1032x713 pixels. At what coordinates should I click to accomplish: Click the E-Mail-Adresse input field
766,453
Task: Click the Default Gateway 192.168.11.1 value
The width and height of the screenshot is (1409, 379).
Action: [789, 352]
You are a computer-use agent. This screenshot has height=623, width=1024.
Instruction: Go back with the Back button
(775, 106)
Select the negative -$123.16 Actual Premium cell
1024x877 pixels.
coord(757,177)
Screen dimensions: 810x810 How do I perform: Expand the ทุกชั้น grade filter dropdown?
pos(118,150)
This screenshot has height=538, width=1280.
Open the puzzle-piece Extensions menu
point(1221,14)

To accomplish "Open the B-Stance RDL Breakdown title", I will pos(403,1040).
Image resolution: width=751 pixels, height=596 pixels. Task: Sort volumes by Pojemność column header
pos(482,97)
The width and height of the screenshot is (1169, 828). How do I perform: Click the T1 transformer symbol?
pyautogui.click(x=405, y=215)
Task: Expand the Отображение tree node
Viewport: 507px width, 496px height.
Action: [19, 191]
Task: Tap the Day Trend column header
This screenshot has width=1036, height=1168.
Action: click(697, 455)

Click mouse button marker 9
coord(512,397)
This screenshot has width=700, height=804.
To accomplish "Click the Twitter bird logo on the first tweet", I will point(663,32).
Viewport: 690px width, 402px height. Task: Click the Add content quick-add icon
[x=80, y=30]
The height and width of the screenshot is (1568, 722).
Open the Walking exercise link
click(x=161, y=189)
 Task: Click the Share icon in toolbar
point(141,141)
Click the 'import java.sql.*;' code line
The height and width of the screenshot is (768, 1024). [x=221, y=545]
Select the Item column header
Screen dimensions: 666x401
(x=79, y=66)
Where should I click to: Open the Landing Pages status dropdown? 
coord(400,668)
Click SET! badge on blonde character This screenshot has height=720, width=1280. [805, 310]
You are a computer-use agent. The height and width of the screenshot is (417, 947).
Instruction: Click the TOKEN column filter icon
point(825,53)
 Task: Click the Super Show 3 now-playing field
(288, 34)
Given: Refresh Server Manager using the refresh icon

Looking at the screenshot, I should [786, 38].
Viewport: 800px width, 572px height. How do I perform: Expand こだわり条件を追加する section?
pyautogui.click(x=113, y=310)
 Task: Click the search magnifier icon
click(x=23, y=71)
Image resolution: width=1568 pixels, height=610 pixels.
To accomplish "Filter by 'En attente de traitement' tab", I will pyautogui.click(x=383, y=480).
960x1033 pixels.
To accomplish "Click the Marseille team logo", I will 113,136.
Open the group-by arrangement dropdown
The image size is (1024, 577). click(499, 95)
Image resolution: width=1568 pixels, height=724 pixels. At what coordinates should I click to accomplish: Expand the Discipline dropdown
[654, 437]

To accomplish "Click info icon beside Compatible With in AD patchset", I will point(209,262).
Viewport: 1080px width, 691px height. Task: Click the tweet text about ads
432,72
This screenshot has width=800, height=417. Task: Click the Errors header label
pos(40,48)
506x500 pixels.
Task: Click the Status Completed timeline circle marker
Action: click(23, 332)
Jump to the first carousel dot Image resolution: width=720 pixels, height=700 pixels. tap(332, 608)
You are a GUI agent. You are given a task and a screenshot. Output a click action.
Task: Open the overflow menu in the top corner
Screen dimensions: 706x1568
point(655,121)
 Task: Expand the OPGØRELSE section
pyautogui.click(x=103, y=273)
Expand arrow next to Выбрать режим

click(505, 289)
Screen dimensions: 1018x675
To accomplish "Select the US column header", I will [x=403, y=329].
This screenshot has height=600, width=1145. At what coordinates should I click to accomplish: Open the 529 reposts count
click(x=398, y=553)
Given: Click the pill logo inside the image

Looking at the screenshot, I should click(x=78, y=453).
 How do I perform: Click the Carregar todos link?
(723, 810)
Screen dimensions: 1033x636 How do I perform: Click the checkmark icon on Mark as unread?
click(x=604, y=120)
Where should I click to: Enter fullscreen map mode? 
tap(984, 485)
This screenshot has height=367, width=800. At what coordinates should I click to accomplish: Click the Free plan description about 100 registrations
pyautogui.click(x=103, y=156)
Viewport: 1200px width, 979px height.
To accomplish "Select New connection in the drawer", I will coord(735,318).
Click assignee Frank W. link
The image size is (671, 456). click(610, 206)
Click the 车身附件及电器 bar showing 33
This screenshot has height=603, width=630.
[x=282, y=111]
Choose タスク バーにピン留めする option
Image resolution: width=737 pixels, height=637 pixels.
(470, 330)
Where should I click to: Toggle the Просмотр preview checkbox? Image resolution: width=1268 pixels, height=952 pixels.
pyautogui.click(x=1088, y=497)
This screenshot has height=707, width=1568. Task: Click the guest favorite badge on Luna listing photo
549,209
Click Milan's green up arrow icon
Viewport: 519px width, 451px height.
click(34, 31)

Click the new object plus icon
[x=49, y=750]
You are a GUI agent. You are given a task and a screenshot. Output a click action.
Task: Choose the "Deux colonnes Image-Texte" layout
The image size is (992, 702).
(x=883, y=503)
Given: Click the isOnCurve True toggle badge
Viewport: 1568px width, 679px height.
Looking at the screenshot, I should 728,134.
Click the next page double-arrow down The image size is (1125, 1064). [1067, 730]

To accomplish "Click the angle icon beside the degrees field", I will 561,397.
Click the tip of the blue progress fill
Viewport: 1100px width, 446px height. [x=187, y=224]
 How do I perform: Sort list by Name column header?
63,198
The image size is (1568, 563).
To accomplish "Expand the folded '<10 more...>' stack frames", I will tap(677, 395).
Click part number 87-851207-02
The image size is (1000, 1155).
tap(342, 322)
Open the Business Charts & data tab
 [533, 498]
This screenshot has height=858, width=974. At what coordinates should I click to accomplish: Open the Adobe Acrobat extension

### What you are asked to do
A complete, exact copy of the entries above is what is wanted.

### Answer box
1032x713 pixels. At what coordinates should I click to accomplish: Click the E-Mail-Adresse input field
766,453
Task: Click the Default Gateway 192.168.11.1 value
The width and height of the screenshot is (1409, 379).
Action: [789, 352]
You are a computer-use agent. This screenshot has height=623, width=1024.
Instruction: Go back with the Back button
(775, 106)
Select the negative -$123.16 Actual Premium cell
1024x877 pixels.
coord(757,177)
Screen dimensions: 810x810 How do I perform: Expand the ทุกชั้น grade filter dropdown?
pos(118,150)
This screenshot has height=538, width=1280.
Open the puzzle-piece Extensions menu
point(1221,14)

To accomplish "Open the B-Stance RDL Breakdown title", I will pos(403,1040).
Image resolution: width=751 pixels, height=596 pixels. Task: Sort volumes by Pojemność column header
pos(482,97)
The width and height of the screenshot is (1169, 828). How do I perform: Click the T1 transformer symbol?
pyautogui.click(x=405, y=215)
Task: Expand the Отображение tree node
Viewport: 507px width, 496px height.
Action: [19, 191]
Task: Tap the Day Trend column header
This screenshot has width=1036, height=1168.
Action: click(697, 455)

Click mouse button marker 9
coord(512,397)
This screenshot has width=700, height=804.
To accomplish "Click the Twitter bird logo on the first tweet", I will point(663,32).
Viewport: 690px width, 402px height. Task: Click the Add content quick-add icon
[x=80, y=30]
The height and width of the screenshot is (1568, 722).
Open the Walking exercise link
click(x=161, y=189)
 Task: Click the Share icon in toolbar
point(141,141)
Click the 'import java.sql.*;' code line
The height and width of the screenshot is (768, 1024). [x=221, y=545]
Select the Item column header
Screen dimensions: 666x401
(x=79, y=66)
Where should I click to: Open the Landing Pages status dropdown? 
coord(400,668)
Click SET! badge on blonde character This screenshot has height=720, width=1280. [805, 310]
You are a computer-use agent. The height and width of the screenshot is (417, 947).
Instruction: Click the TOKEN column filter icon
point(825,53)
 Task: Click the Super Show 3 now-playing field
(288, 34)
Given: Refresh Server Manager using the refresh icon

Looking at the screenshot, I should [786, 38].
Viewport: 800px width, 572px height. How do I perform: Expand こだわり条件を追加する section?
pyautogui.click(x=113, y=310)
 Task: Click the search magnifier icon
click(x=23, y=71)
Image resolution: width=1568 pixels, height=610 pixels.
To accomplish "Filter by 'En attente de traitement' tab", I will pyautogui.click(x=383, y=480).
960x1033 pixels.
To accomplish "Click the Marseille team logo", I will 113,136.
Open the group-by arrangement dropdown
The image size is (1024, 577). click(499, 95)
Image resolution: width=1568 pixels, height=724 pixels. At what coordinates should I click to accomplish: Expand the Discipline dropdown
[654, 437]

To accomplish "Click info icon beside Compatible With in AD patchset", I will point(209,262).
Viewport: 1080px width, 691px height. Task: Click the tweet text about ads
432,72
This screenshot has width=800, height=417. Task: Click the Errors header label
pos(40,48)
506x500 pixels.
Task: Click the Status Completed timeline circle marker
Action: click(23, 332)
Jump to the first carousel dot Image resolution: width=720 pixels, height=700 pixels. tap(332, 608)
You are a GUI agent. You are given a task and a screenshot. Output a click action.
Task: Open the overflow menu in the top corner
Screen dimensions: 706x1568
point(655,121)
 Task: Expand the OPGØRELSE section
pyautogui.click(x=103, y=273)
Expand arrow next to Выбрать режим

click(505, 289)
Screen dimensions: 1018x675
To accomplish "Select the US column header", I will [x=403, y=329].
This screenshot has height=600, width=1145. At what coordinates should I click to accomplish: Open the 529 reposts count
click(x=398, y=553)
Given: Click the pill logo inside the image

Looking at the screenshot, I should click(x=78, y=453).
 How do I perform: Click the Carregar todos link?
(723, 810)
Screen dimensions: 1033x636 How do I perform: Click the checkmark icon on Mark as unread?
click(x=604, y=120)
Where should I click to: Enter fullscreen map mode? 
tap(984, 485)
This screenshot has height=367, width=800. At what coordinates should I click to accomplish: Click the Free plan description about 100 registrations
pyautogui.click(x=103, y=156)
Viewport: 1200px width, 979px height.
To accomplish "Select New connection in the drawer", I will coord(735,318).
Click assignee Frank W. link
The image size is (671, 456). click(610, 206)
Click the 车身附件及电器 bar showing 33
This screenshot has height=603, width=630.
[x=282, y=111]
Choose タスク バーにピン留めする option
Image resolution: width=737 pixels, height=637 pixels.
(470, 330)
Where should I click to: Toggle the Просмотр preview checkbox? Image resolution: width=1268 pixels, height=952 pixels.
pyautogui.click(x=1088, y=497)
This screenshot has height=707, width=1568. Task: Click the guest favorite badge on Luna listing photo
549,209
Click Milan's green up arrow icon
Viewport: 519px width, 451px height.
click(34, 31)

Click the new object plus icon
[x=49, y=750]
You are a GUI agent. You are given a task and a screenshot. Output a click action.
Task: Choose the "Deux colonnes Image-Texte" layout
The image size is (992, 702).
(x=883, y=503)
Given: Click the isOnCurve True toggle badge
Viewport: 1568px width, 679px height.
Looking at the screenshot, I should 728,134.
Click the next page double-arrow down The image size is (1125, 1064). [1067, 730]

To accomplish "Click the angle icon beside the degrees field", I will 561,397.
Click the tip of the blue progress fill
Viewport: 1100px width, 446px height. [x=187, y=224]
 How do I perform: Sort list by Name column header?
63,198
The image size is (1568, 563).
To accomplish "Expand the folded '<10 more...>' stack frames", I will tap(677, 395).
Click part number 87-851207-02
The image size is (1000, 1155).
tap(342, 322)
Open the Business Charts & data tab
 [533, 498]
This screenshot has height=858, width=974. At what coordinates should I click to accomplish: Open the Adobe Acrobat extension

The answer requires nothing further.